Quando pensavo fosse finita – il calendario corre e i media seguono l’agenda – stamattina sono stata trasportata nel tempo. Ed è stata una cosa inattesa che mi ha colto nel mezzo di normali faccende e violenta. Radio Popolare ha ritrasmesso la cronaca tanto convulsa quanto giornalisticamente impeccabile dell’irruzione alla Diaz: ‘Non lavate il sangue’, ‘Don’t clean up the Blood’ si scrisse dopo sui muri della scuola e titolò il settimanale – si chiamava Diario – in cui allora lavoravo. Non chiamatela irruzione, dissero subito i cronisti della radio riascoltati stamattina: è un’operazione pianificata di polizia, è il Sudamerica, siamo a 22 feriti, uno parla inglese e lo hanno bastonato in testa, l’Agi già dice che sono 40, (furono più di 90, a bilancio concluso) c’è sangue, urla, dentro hanno distrutto tutto (computer, centro stampa, macchine fotografiche) la polizia fa cordone e le ambulanze caricano una dopo l’altra le barelle.

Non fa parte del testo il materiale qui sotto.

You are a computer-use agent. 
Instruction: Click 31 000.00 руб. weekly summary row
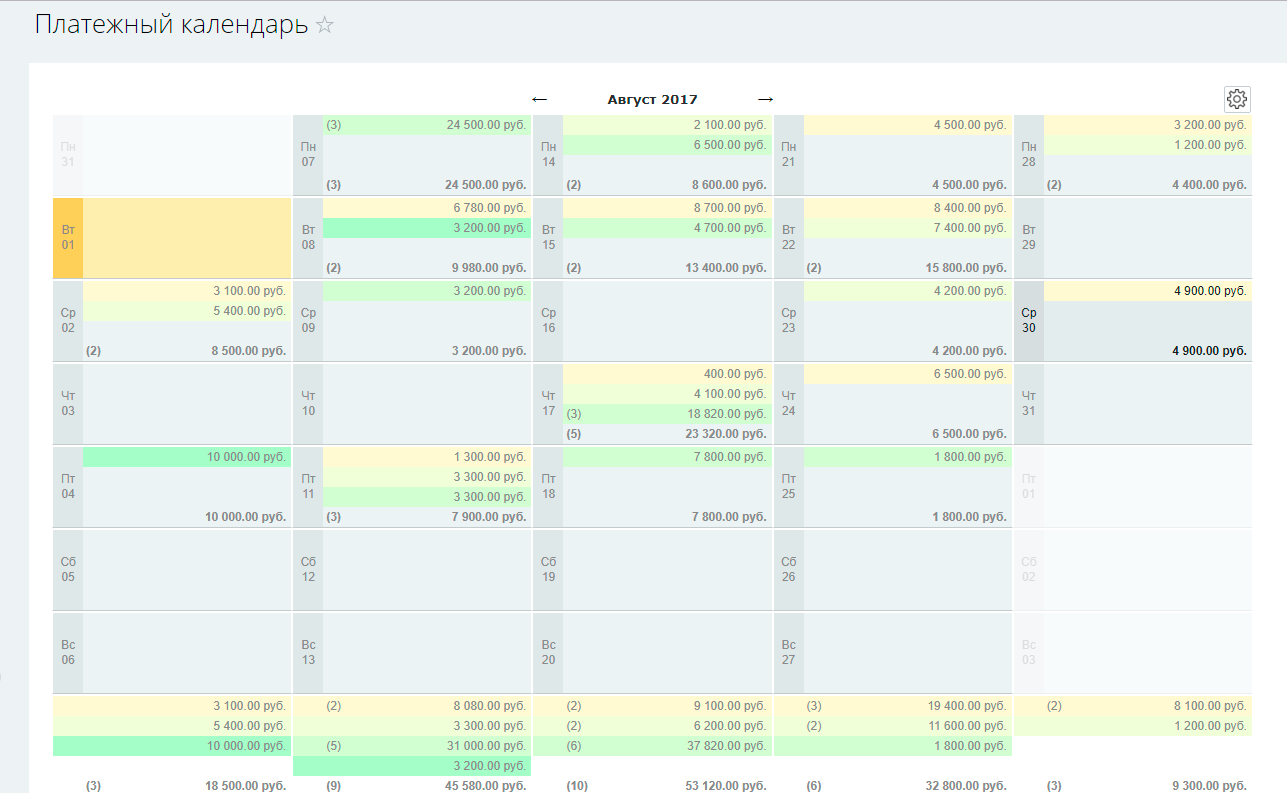(427, 746)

La storia nel suo farsi, insomma, mi ha colpito di nuovo con forza, come allora. E mi ha fatto chiedere se qualcuno dei tanti che a Genova sono stati attaccati, bastonati, arrestati, feriti sia riuscito, in questi 20 anni, a ricucire un rapporto con lo Stato che non sia irrimediabilmente segnato da quei giorni. Non collettivamente e neanche sul piano dell’esercizio della critica, ma ad un livello più personale, più istintivo: come ti fermi davanti ad un controllo di polizia, come ti rapporti con chi porta una divisa, se hai rancore e paura. C’è una microstoria dell’esperienza individuale che si fa dello Stato, della sua potestà sulle vite e della sua forza che spesso viene ignorata, ma che è fondamentale per capire le diseguaglianze tra noi tutti: lo sanno benissimo i neri che vengono fermati e controllati cento volte più di frequente dei bianchi, i ragazzi dei quartieri, i territori che vivono lo Stato come assente o solo controllante, lo sanno i detenuti, i poveri, chi sta in quelli che definiamo margini in cui i diritti basilari sono chimera. È una microstoria che conferisce mille sfumature a quella che chiamiamo legalità.
A distanza di 20 anni mi sono chiesta, riascoltando la cronaca di quelle ore furenti, come sta oggi la ragazza che dopo qualche giorno era venuta in redazione e si era timidamente tirata un po’ giù i pantaloni per farci vedere e fotografare le lesioni da manganello. Parlammo a lungo, poi pubblicammo in accordo con lei la foto delle sue natiche, il giornalismo può essere attento alle vite, se e quando vuole. Mi chiedo se quella ragazza che ricordo giovanissima e terribilmente colpita non solo nel corpo abbia ritrovato un pizzico dell’enorme fiducia in quella cosa che si chiama democrazia che l’aveva condotta a Genova, da cittadina libera di esprimere la propria protesta e le proprie idee. Non ne sono così sicura, ed è una perdita secca.